Word for word, restate the lines from the start of the data below through the line containing "www.theologyofwork.org (873, 1190)".

Stored records →
=-=-=-=-=
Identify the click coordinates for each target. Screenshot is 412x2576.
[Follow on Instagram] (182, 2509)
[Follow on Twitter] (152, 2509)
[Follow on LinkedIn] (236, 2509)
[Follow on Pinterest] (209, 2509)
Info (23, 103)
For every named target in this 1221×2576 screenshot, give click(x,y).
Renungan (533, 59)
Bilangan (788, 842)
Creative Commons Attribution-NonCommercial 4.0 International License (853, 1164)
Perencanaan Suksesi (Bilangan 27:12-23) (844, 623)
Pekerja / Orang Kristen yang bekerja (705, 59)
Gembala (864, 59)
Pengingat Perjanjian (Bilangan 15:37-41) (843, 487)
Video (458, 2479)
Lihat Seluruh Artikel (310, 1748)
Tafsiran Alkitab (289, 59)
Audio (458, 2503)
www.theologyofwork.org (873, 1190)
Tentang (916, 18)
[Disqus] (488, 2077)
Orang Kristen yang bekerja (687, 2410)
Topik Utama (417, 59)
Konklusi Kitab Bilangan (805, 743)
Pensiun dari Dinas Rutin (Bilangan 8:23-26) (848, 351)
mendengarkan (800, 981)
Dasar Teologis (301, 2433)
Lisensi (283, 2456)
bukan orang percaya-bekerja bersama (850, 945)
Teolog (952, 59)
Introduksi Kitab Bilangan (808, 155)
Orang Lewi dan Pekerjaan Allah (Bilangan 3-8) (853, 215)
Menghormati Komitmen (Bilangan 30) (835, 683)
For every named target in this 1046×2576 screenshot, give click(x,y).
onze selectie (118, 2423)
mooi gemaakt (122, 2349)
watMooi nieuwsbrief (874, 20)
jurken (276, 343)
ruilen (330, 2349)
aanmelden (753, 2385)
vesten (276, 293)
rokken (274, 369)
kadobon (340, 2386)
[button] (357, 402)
=-=-=-=-=
Worked solution →
Identify the click coordinates for each target. Screenshot is 412x2576.
[Follow on Instagram] (182, 2509)
[Follow on Twitter] (152, 2509)
[Follow on LinkedIn] (236, 2509)
[Follow on Pinterest] (209, 2509)
Info (23, 103)
For every named target in this 1221×2576 screenshot, give click(x,y).
Renungan (533, 59)
Bilangan (788, 842)
Creative Commons Attribution-NonCommercial 4.0 International License (853, 1164)
Perencanaan Suksesi (Bilangan 27:12-23) (844, 623)
Pekerja / Orang Kristen yang bekerja (705, 59)
Gembala (864, 59)
Pengingat Perjanjian (Bilangan 15:37-41) (843, 487)
Video (458, 2479)
Lihat Seluruh Artikel (310, 1748)
Tafsiran Alkitab (289, 59)
Audio (458, 2503)
www.theologyofwork.org (873, 1190)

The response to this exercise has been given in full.